=== WORK TO DO ===
1. Decide whether each statement agrees with the NAT troubleshooting article, answering yes or no and quoting the deciding words: (a) Windows Server 2003 supports both the Network Address Translation Service and Internet Connection Sharing. (b) The author chooses dynamic NAT as the type to focus on. (c) NAT is designed to compensate for a global shortage of IP addresses.
2. Copy the passage of the NAT troubleshooting article starting at "Network Address Translation, or" and ending at "NAT related problems.".
3. Proceed with the NAT troubleshooting article from where it stops.

=== PAGE TEXT ===
Network Address Translation, or NAT for short, has become one of the most common networking technologies over the last several years. NAT technology, which is designed to compensate for a global shortage of IP addresses, is used in everything from Microsoft's Internet Connection Sharing component to all of the consumer grade broadband routers that crowd the shelves at the electronics stores. What's odd about NAT though is that even though it is a mainstream technology, and consumer grade NAT enabled devices are designed to be easy to use, NAT can be especially tricky to troubleshoot. In this article, I will discuss some troubleshooting techniques that you can use to solve NAT related problems.
Before I begin
Before I get started, I want to mention that there are countless varieties of NAT. Some common variations include static NAT, dynamic NAT, overloading NAT, and overlapping NAT. Furthermore, every NAT enabled device has its own set of requirements and its own way of doing things. For example, Windows Server 2003 supports both the Network Address Translation Service (part of RRAS) and Internet Connection Sharing. Although both of these services are based on NAT technology, they couldn't be more different. Table A below illustrates some of the differences:
The point is that there are huge differences in the way that NAT is implemented, even among NAT products from a common manufacturer. Even so, there is some common ground that all NAT enabled products have in common. It's this common ground that I will focus on in my troubleshooting techniques.
How NAT works
Before I begin discussing troubleshooting techniques, I want to briefly discuss how NAT works. After all, it's tough to troubleshoot something if you don't understand how it works. Since there are so many different varieties of NAT, and I have to pick one, I am going to focus my discussion on overloading NAT since that seems to be the most common type of NAT implementation. I will keep this discussion as general and non product specific as possible.

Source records
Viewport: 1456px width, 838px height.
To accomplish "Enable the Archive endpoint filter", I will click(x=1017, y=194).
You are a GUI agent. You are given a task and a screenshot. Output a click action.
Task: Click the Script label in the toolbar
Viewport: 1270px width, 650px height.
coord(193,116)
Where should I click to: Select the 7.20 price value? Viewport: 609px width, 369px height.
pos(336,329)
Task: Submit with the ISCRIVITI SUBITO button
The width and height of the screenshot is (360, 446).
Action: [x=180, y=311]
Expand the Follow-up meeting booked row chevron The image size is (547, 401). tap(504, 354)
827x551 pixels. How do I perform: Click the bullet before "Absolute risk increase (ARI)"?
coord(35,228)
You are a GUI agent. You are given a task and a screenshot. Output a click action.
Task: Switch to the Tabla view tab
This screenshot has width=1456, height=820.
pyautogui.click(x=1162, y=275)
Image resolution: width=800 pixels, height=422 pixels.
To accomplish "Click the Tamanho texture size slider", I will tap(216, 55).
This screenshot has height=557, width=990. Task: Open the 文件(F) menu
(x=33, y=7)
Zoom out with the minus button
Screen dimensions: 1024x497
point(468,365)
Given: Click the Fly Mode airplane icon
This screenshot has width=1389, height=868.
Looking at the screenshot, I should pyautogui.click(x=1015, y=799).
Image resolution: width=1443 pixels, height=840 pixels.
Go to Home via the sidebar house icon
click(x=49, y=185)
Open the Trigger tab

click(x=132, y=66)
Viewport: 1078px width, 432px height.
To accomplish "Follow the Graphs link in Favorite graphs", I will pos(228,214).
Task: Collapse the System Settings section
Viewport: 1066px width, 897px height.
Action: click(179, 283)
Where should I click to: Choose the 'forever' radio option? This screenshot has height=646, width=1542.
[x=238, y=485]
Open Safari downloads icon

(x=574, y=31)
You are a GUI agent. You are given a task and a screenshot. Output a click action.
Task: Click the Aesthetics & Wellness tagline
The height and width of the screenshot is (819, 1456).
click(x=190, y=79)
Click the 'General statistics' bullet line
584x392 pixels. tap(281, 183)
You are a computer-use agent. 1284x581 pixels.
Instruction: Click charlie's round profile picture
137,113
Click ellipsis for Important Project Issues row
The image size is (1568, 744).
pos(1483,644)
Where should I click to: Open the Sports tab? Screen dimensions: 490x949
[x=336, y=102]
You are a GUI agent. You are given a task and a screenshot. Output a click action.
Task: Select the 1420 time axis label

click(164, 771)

=== ANSWERS IN ORDER ===
1.
(a) Yes: "Windows Server 2003 supports both the Network Address Translation Service (part of RRAS) and Internet Connection Sharing"
(b) No: "I am going to focus my discussion on overloading NAT since that seems to be the most common type of NAT implementation"
(c) Yes: "which is designed to compensate for a global shortage of IP addresses"

2.
Network Address Translation, or NAT for short, has become one of the most common networking technologies over the last several years. NAT technology, which is designed to compensate for a global shortage of IP addresses, is used in everything from Microsoft's Internet Connection Sharing component to all of the consumer grade broadband routers that crowd the shelves at the electronics stores. What's odd about NAT though is that even though it is a mainstream technology, and consumer grade NAT enabled devices are designed to be easy to use, NAT can be especially tricky to troubleshoot. In this article, I will discuss some troubleshooting techniques that you can use to solve NAT related problems.

3.
The idea behind overloading NAT is that the network contains more hosts than it has public IP addresses for. Since each node on the network requires its own IP address, the nodes on the private network will typically either be assigned non-routable addresses or addresses that the company doesn't actually own. In either case, these addresses can not be used on the Internet. Instead, the company's one legitimate address is assigned to the NAT router. It's the NAT router's job to make all outbound traffic appear to have originated from the company's one valid address, regardless of what address the host that sent the traffic is actually using. When the recipient replies to the message, the reply is sent to the NAT router, and the NAT router must figure out which computer on the private network the reply was intended for, and forward the reply accordingly.
There are all sorts of variations to this type of NAT configuration. For example, sometimes a company may have more than one legitimate address that they can use. The basic concept remains the same though.
To understand how NAT accomplishes this feat, you need to understand a little bit about how the TCP/IP protocol uses ports. There are actually two types of ports used by TCP/IP. The type of port that you hear about most often is the destination port. The destination port is the port number used by the Web service that the host is trying to communicate with. Destination ports are typically well known port numbers ranging from zero to 1023. For example, the HTTP protocol uses port 80 to access Web site content. Although there are a few exceptions, typically any time a computer is using HTTP to access a Web site, port 80 will be used.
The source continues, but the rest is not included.